Universities worldwide are active creators of patents. It has been estimated that in 2014 there were more than 42,000 patents filed by Asean countries, with Singapore and Malaysia the dominant sources (Walker, nd).  Many, if not most, of these patents had their origin in research conducted within universities.
The challenge ahead for the higher education system in Laos is that of living up to expectations that it will also be a source of patents which contribute to the advancement of the economy. In the world of competition, it can be seen that those who sleep more tend to get left behind. 
The future of our global society will be dominated by technology. Indeed, technology is already having a huge impact on the employment needs of society. 3D printers, for example, can print all kinds of soft and hard products, with raw materials that include food ingredients, paper, wood, fabric, plastic, glass, ceramics and iron, thereby dispensing with the need for a huge amount of labour.
Similarly, computer technologies capable of enabling machines such as autonomous cars, air taxis, delivery drones, and airplanes to function without any human involvement are being developed at an exponential rate.
As is often the case, military exploitations of these technologies lead the race, but technology equipped with artificial intelligence (AI) is spreading well beyond military applications. Some hotels in Japan, for example, now have humanoid receptionists, and in some countries, such as United Arab Emirates and China, robotic police are now being introduced on a wide scale. 
Eventually, a great deal of human physical labour will become obsolete. It may be anticipated that within the next 30 years this process will proceed at a galloping pace. Then, the only areas of employment for human intelligence will be in the sciences, such as biology, chemistry, physics, machine engineering, and computer science, and in the creative arts. 
The implications for the higher education system in Laos are clear. The system must nurture and develop the talent that will be required by Lao society as it becomes more technologically oriented over coming years.

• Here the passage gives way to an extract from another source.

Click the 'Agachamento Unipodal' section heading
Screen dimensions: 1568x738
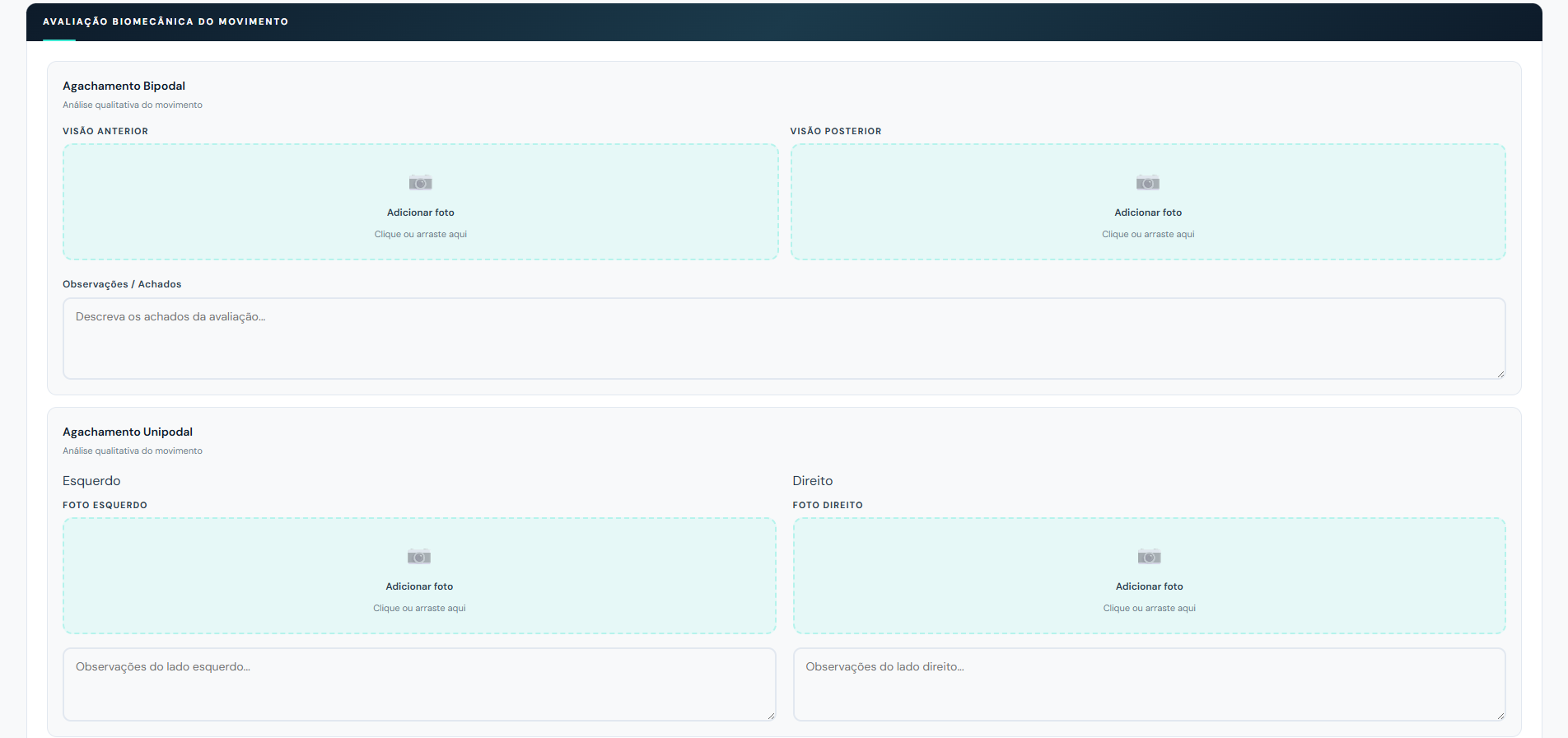128,432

There will be a need, therefore, for the system to access far more funds than at present, and from a more diverse range of sources.
Concepts such as autonomy and accountability will need to be better understood, as well as being properly aligned. If higher education institutions are granted too much autonomy, they may fail to meet society’s expectations of them. Conversely, if they are weighed down too much by the burden of regulations imposed to achieve accountability, then they may lose their capacity and motivation to be creative, inspiring and ambitious. Autonomy is potentially energising, but accountability needs to be sufficient to ensure that the energy is focused on society’s needs.
One thing is for sure, though. In a more technological world, the higher education system is going to become even more precious as a form of social capital for Lao society.
Reference
Walker, J. (2016). Patent strategies for the Asean region. Retrieved from https://www.iam-media.com/patent-strategies-asean-region
Dr Nanludet Moxom works at the Department of English, Faculty of Letters, National University of Laos. He holds a Master’s in Education from Flinders University and a PhD (comprehensive) from Southern Cross University, Australia.